Liang et al. identify three threats from real cloud-based eHealth systems, i.e. privacy leakage, frequency analysis, and identical data inference [25].

An EHR aggregator (EHRagg) [26] solves the interoperability and accessibility issues using a pragmatic approach by proposing a translation between standards. Wireless sensors in the IoT context in contemplation of model solutions in the field of eHealth focused on merging the PHR collected through wearable and non-wearable sensors into the formal infrastructure, and services within the national central HIS are presented in [24]. Shah and Khan outlined several secondary uses of EHRs to give an idea of how effectively EHR data can be used in different domains, such as clinical research, public health surveillance, and clinical audits, to provide effective, timely, and quality healthcare facilities to the patients. Different ethical and privacy issues arising from EHR data leaks are detailed in [27]. Data security and patients’ privacy issues related to the secondary uses of EHR, especially when EHR data are transmitted through a network and shared and exchanged with multiple stakeholders, are also studied critically. Gamal et al. discuss the appropriateness of different database models for integrating different EHRs functions with different database specifications and workload scenarios. According to their analysis, every database technology offers diverse healthcare task performance [28].

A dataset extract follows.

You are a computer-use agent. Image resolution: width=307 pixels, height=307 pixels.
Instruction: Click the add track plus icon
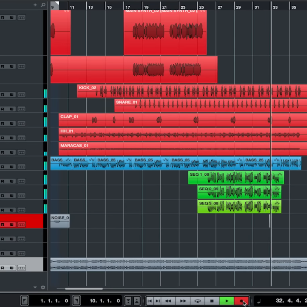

An application of an unsupervised machine learning approach in discovering latent disease clusters and patient subgroups using EHR data is described in [29]. A knowledge-driven framework able to transform diverse data into knowledge from which actions can be taken to help clinicians and data practitioners in the complex tasks of extracting valuable knowledge from heterogeneous datasets is described in [30]. They describe the application of the framework in the biomedical domain and show the potential to uncover patterns that can explain treatment interactions and patient characterization.

Saripalle et al. present a tethered PHR that achieves interoperability by using open-source standards and their implementation [31]. The prototyped mobile PHR uses the guidelines narrated in the HL7 PHR-S FM for its functional requirements, the new HL7 FHIR for capturing and sharing data, and SNOMED for attaching semantics to the captured data. The primary goal of the prototype is to demonstrate the capability of HL7 FHIR and its features (profile, extensions, and capability standard) to design and implement an interoperable PHR that aligns with HL7 PHR-S FM. Warner and Levy discuss several emerging paradigms for integration, including non-standardized efforts between individual institutions and genomic testing laboratories, “middleware” products that portray genomic information, albeit outside of the clinical workflow, and application programming interfaces that have the potential to work within clinical workflow [32].

Zoppi et al. have developed MiBiOmics, a web-based and standalone application that aims to provide established and novel techniques to uncover robust signatures in high-dimensional datasets. This application enables the exploration and integration as well as multi-omics analyses of the detection and description of associations across omics layers and visualization of up to three omics datasets [33].

Xie et al. have developed the Multi-Omics Breast Cancer Database (MOBCdb) as a repository that integrates genomics, transcriptomics, epigenomics, and data from clinical and drug response studies of diverse breast cancer subtypes [34].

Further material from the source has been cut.